PROVIDED INFORMATION -
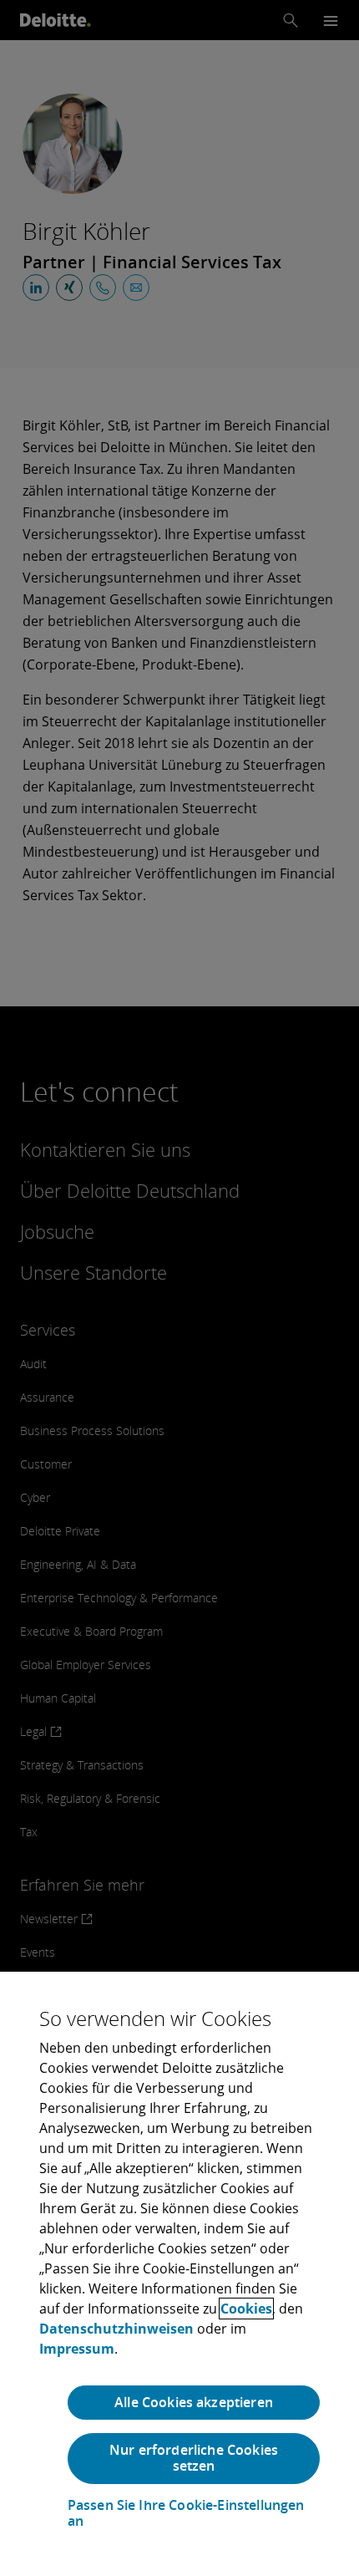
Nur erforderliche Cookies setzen (193, 2458)
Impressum (76, 2348)
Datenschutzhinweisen (116, 2328)
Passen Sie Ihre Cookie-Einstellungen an (186, 2513)
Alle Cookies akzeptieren (193, 2402)
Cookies (246, 2308)
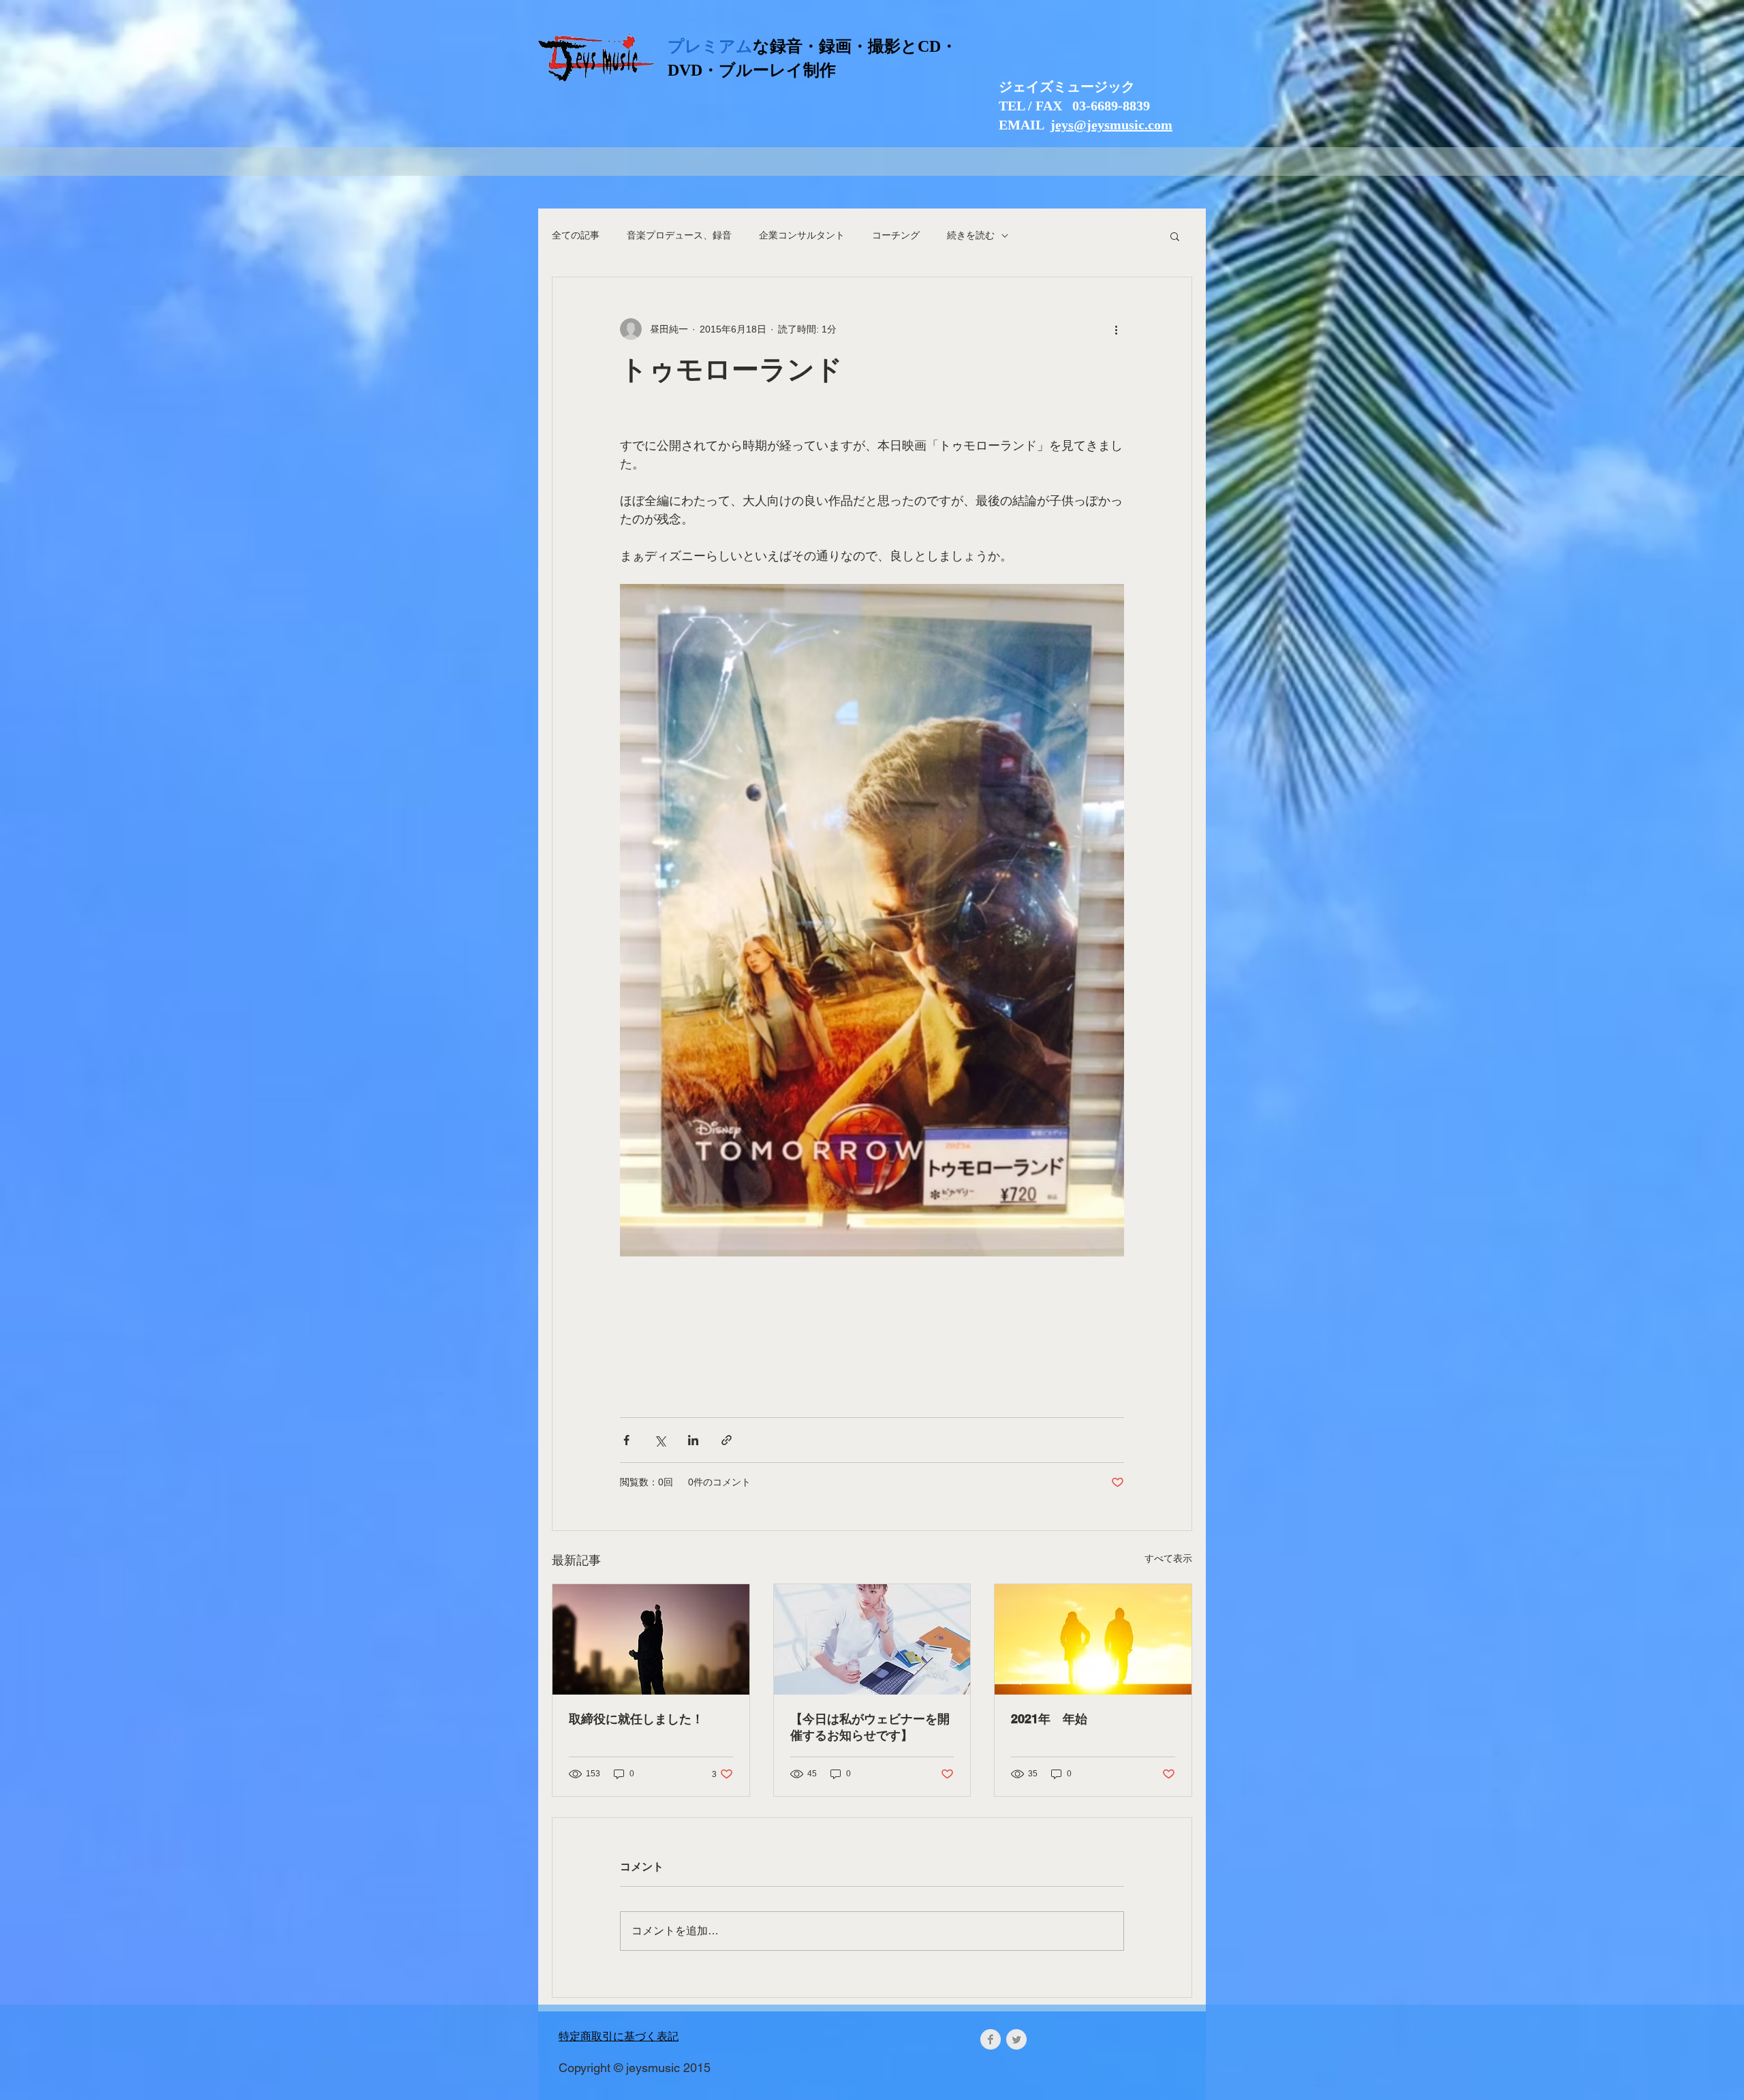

PROMPT - Search the entries for the word "Cookies" and copy every line that has it.

SOLUTION TO THE EXERCISE -
Nur erforderliche Cookies setzen (193, 2458)
Alle Cookies akzeptieren (193, 2402)
Cookies (246, 2308)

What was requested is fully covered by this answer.